(To do)
Render every line of the rows below as a Markdown table with two columns, "No." and "Line", numbering the lines in order and leaving out any blank ones.
───── Data supplied ─────
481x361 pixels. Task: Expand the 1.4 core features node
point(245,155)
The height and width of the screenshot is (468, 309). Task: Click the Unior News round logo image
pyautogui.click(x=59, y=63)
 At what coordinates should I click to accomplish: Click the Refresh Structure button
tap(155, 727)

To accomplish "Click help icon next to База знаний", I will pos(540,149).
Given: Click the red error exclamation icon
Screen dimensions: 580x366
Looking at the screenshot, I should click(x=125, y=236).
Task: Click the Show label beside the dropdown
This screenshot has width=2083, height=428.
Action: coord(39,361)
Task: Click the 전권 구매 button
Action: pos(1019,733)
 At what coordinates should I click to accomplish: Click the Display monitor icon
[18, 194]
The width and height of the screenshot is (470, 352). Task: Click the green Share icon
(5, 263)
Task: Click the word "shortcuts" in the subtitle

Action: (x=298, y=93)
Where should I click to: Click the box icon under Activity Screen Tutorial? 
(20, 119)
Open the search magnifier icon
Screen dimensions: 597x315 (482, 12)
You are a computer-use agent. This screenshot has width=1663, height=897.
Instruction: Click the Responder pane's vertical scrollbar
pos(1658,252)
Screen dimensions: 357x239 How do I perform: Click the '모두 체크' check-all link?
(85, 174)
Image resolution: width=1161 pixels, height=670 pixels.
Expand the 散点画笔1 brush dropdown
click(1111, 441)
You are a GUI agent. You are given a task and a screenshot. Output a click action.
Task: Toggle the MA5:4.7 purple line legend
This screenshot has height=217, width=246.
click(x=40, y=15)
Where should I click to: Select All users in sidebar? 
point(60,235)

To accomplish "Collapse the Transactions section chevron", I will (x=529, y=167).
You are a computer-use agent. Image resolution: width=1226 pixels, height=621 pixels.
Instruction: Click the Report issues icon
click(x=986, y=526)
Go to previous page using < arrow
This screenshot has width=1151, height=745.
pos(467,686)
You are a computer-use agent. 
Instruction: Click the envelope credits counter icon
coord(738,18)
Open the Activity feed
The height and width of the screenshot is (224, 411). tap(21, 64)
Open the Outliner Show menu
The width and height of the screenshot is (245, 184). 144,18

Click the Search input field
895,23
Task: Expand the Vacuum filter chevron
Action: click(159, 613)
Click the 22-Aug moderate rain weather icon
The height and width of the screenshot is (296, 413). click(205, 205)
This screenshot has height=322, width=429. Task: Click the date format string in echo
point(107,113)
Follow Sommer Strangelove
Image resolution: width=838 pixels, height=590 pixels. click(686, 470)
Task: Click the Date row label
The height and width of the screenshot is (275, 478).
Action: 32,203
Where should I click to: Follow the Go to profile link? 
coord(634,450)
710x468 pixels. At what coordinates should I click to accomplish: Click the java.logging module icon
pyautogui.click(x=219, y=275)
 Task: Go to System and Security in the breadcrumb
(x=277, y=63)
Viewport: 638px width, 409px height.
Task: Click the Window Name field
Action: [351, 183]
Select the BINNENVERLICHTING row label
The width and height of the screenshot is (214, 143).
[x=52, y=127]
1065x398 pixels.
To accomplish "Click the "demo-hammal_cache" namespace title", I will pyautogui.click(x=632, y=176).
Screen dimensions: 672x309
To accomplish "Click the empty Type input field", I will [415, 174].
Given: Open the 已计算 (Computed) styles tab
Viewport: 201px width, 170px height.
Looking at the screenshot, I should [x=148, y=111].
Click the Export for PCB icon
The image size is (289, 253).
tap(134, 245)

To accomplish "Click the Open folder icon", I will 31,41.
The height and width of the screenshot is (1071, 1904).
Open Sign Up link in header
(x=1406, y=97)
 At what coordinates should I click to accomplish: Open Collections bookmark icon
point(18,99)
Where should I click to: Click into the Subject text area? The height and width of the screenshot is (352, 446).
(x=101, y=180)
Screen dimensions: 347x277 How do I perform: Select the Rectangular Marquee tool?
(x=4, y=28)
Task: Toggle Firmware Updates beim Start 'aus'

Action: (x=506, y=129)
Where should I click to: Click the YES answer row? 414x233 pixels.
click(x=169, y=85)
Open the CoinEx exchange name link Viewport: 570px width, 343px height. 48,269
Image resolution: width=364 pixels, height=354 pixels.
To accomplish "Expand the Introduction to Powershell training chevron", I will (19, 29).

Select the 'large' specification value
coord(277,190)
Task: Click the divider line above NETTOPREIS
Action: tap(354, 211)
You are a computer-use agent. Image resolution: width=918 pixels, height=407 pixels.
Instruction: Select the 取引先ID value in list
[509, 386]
─────
(Reply)
| No. | Line |
|---|---|
| 1 | 481x361 pixels. Task: Expand the 1.4 core features node |
| 2 | point(245,155) |
| 3 | The height and width of the screenshot is (468, 309). Task: Click the Unior News round logo image |
| 4 | pyautogui.click(x=59, y=63) |
| 5 |  At what coordinates should I click to accomplish: Click the Refresh Structure button |
| 6 | tap(155, 727) |
| 7 | To accomplish "Click help icon next to База знаний", I will pos(540,149). |
| 8 | Given: Click the red error exclamation icon |
| 9 | Screen dimensions: 580x366 |
| 10 | Looking at the screenshot, I should click(x=125, y=236). |
| 11 | Task: Click the Show label beside the dropdown |
| 12 | This screenshot has width=2083, height=428. |
| 13 | Action: coord(39,361) |
| 14 | Task: Click the 전권 구매 button |
| 15 | Action: pos(1019,733) |
| 16 |  At what coordinates should I click to accomplish: Click the Display monitor icon |
| 17 | [18, 194] |
| 18 | The width and height of the screenshot is (470, 352). Task: Click the green Share icon |
| 19 | (5, 263) |
| 20 | Task: Click the word "shortcuts" in the subtitle |
| 21 | Action: (x=298, y=93) |
| 22 | Where should I click to: Click the box icon under Activity Screen Tutorial?  |
| 23 | (20, 119) |
| 24 | Open the search magnifier icon |
| 25 | Screen dimensions: 597x315 (482, 12) |
| 26 | You are a computer-use agent. This screenshot has width=1663, height=897. |
| 27 | Instruction: Click the Responder pane's vertical scrollbar |
| 28 | pos(1658,252) |
| 29 | Screen dimensions: 357x239 How do I perform: Click the '모두 체크' check-all link? |
| 30 | (85, 174) |
| 31 | Image resolution: width=1161 pixels, height=670 pixels. |
| 32 | Expand the 散点画笔1 brush dropdown |
| 33 | click(1111, 441) |
| 34 | You are a GUI agent. You are given a task and a screenshot. Output a click action. |
| 35 | Task: Toggle the MA5:4.7 purple line legend |
| 36 | This screenshot has height=217, width=246. |
| 37 | click(x=40, y=15) |
| 38 | Where should I click to: Select All users in sidebar?  |
| 39 | point(60,235) |
| 40 | To accomplish "Collapse the Transactions section chevron", I will (x=529, y=167). |
| 41 | You are a computer-use agent. Image resolution: width=1226 pixels, height=621 pixels. |
| 42 | Instruction: Click the Report issues icon |
| 43 | click(x=986, y=526) |
| 44 | Go to previous page using < arrow |
| 45 | This screenshot has width=1151, height=745. |
| 46 | pos(467,686) |
| 47 | You are a computer-use agent.  |
| 48 | Instruction: Click the envelope credits counter icon |
| 49 | coord(738,18) |
| 50 | Open the Activity feed |
| 51 | The height and width of the screenshot is (224, 411). tap(21, 64) |
| 52 | Open the Outliner Show menu |
| 53 | The width and height of the screenshot is (245, 184). 144,18 |
| 54 | Click the Search input field |
| 55 | 895,23 |
| 56 | Task: Expand the Vacuum filter chevron |
| 57 | Action: click(159, 613) |
| 58 | Click the 22-Aug moderate rain weather icon |
| 59 | The height and width of the screenshot is (296, 413). click(205, 205) |
| 60 | This screenshot has height=322, width=429. Task: Click the date format string in echo |
| 61 | point(107,113) |
| 62 | Follow Sommer Strangelove |
| 63 | Image resolution: width=838 pixels, height=590 pixels. click(686, 470) |
| 64 | Task: Click the Date row label |
| 65 | The height and width of the screenshot is (275, 478). |
| 66 | Action: 32,203 |
| 67 | Where should I click to: Follow the Go to profile link?  |
| 68 | coord(634,450) |
| 69 | 710x468 pixels. At what coordinates should I click to accomplish: Click the java.logging module icon |
| 70 | pyautogui.click(x=219, y=275) |
| 71 |  Task: Go to System and Security in the breadcrumb |
| 72 | (x=277, y=63) |
| 73 | Viewport: 638px width, 409px height. |
| 74 | Task: Click the Window Name field |
| 75 | Action: [351, 183] |
| 76 | Select the BINNENVERLICHTING row label |
| 77 | The width and height of the screenshot is (214, 143). |
| 78 | [x=52, y=127] |
| 79 | 1065x398 pixels. |
| 80 | To accomplish "Click the "demo-hammal_cache" namespace title", I will pyautogui.click(x=632, y=176). |
| 81 | Screen dimensions: 672x309 |
| 82 | To accomplish "Click the empty Type input field", I will [415, 174]. |
| 83 | Given: Open the 已计算 (Computed) styles tab |
| 84 | Viewport: 201px width, 170px height. |
| 85 | Looking at the screenshot, I should [x=148, y=111]. |
| 86 | Click the Export for PCB icon |
| 87 | The image size is (289, 253). |
| 88 | tap(134, 245) |
| 89 | To accomplish "Click the Open folder icon", I will 31,41. |
| 90 | The height and width of the screenshot is (1071, 1904). |
| 91 | Open Sign Up link in header |
| 92 | (x=1406, y=97) |
| 93 |  At what coordinates should I click to accomplish: Open Collections bookmark icon |
| 94 | point(18,99) |
| 95 | Where should I click to: Click into the Subject text area? The height and width of the screenshot is (352, 446). |
| 96 | (x=101, y=180) |
| 97 | Screen dimensions: 347x277 How do I perform: Select the Rectangular Marquee tool? |
| 98 | (x=4, y=28) |
| 99 | Task: Toggle Firmware Updates beim Start 'aus' |
| 100 | Action: (x=506, y=129) |
| 101 | Where should I click to: Click the YES answer row? 414x233 pixels. |
| 102 | click(x=169, y=85) |
| 103 | Open the CoinEx exchange name link Viewport: 570px width, 343px height. 48,269 |
| 104 | Image resolution: width=364 pixels, height=354 pixels. |
| 105 | To accomplish "Expand the Introduction to Powershell training chevron", I will (19, 29). |
| 106 | Select the 'large' specification value |
| 107 | coord(277,190) |
| 108 | Task: Click the divider line above NETTOPREIS |
| 109 | Action: tap(354, 211) |
| 110 | You are a computer-use agent. Image resolution: width=918 pixels, height=407 pixels. |
| 111 | Instruction: Select the 取引先ID value in list |
| 112 | [509, 386] |